Personalities | The Who | Remixed (1981) | Key Events
Longest UK Tour
Despite Townshend’s difficulties, the band announced their longest-ever UK tour beginning in January. Although they could fill the largest venues in the world they chose to play smaller ones at home, and visited towns that had often been missed off their previous itineraries. With a new album about to be released, the set list was reworked to include the first new material for three years. At a charity show at the Rainbow in aid of victims of domestic violence, Townshend’s unpredictability came to the fore as he played extended solos and harangued the audience, prompting the others to storm off stage.
Top Of The Pops
A single from the forthcoming album was released in February. ‘You Better You Bet’ was coupled with the John Entwistle composition ‘The Quiet One’, and became the band’s last single to make the Top 10 in the UK. A black-and-white video of the band performing the single in the studio was released, and became the fourth video to appear on the fledgling MTV network.

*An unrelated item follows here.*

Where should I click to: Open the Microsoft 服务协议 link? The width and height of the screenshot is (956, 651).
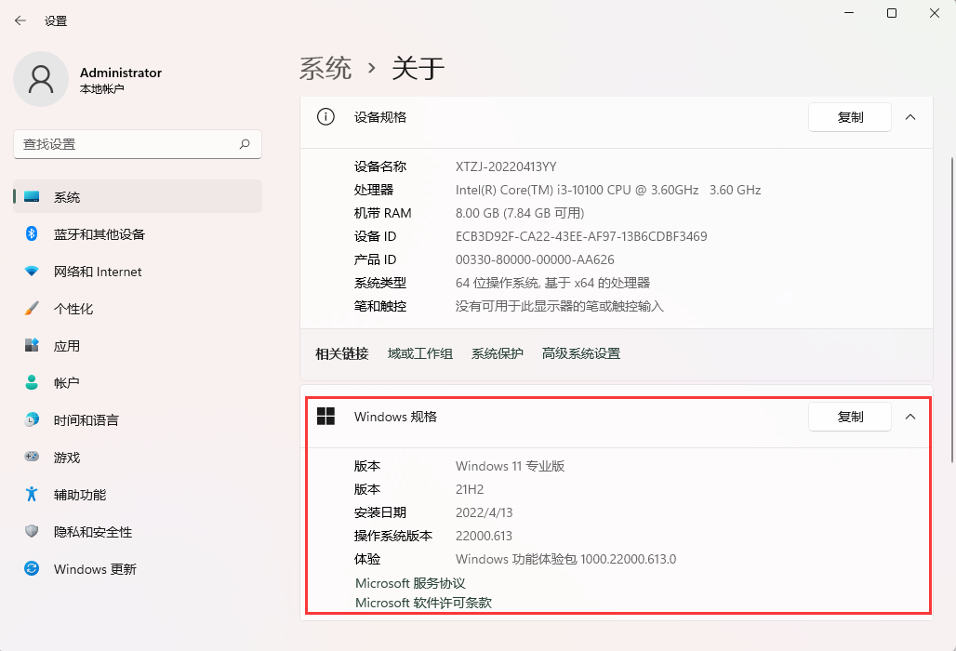411,583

The band made a rare appearance on Top Of The Pops miming to the track on 5 March, a day before the release of the album Face Dances.
The Who had signed a three-album deal with Warner Brothers as part of a $12 million contract. The first of these three albums, Face Dances, reached No. 2 in the UK charts and No. 4 in the US when released there a month later. Recording, however, was not an enjoyable affair. As well as Townshend’s problems, both Entwistle and Jones were watching their marriages dissolve and were also partial to the lure of the bottle. Daltrey, conversely, was riding a wave of success for his acclaimed film characterization of the eponymous villain McVicar. But he was critical of Townshend, believing that some of his better work appeared on Empty Glass rather than The Who’s latest offering.
Essen Grugahalle Is Televised
Amidst rumours of a split, the UK tour continued. A further date in Germany on 28 March saw their performance broadcast live across Europe as part of Rockpalast, a popular TV programme, to an estimated 50 million people. A full European tour in May was mooted but Townshend had already told Bill Curbishley that he would not participate. On 7 April Kit Lambert was found dead, a fall down the stairs of his mother’s home resulting in a brain haemorrhage. The following month, an inebriated Townshend performed in London at the culmination of the People’s March For Jobs campaign.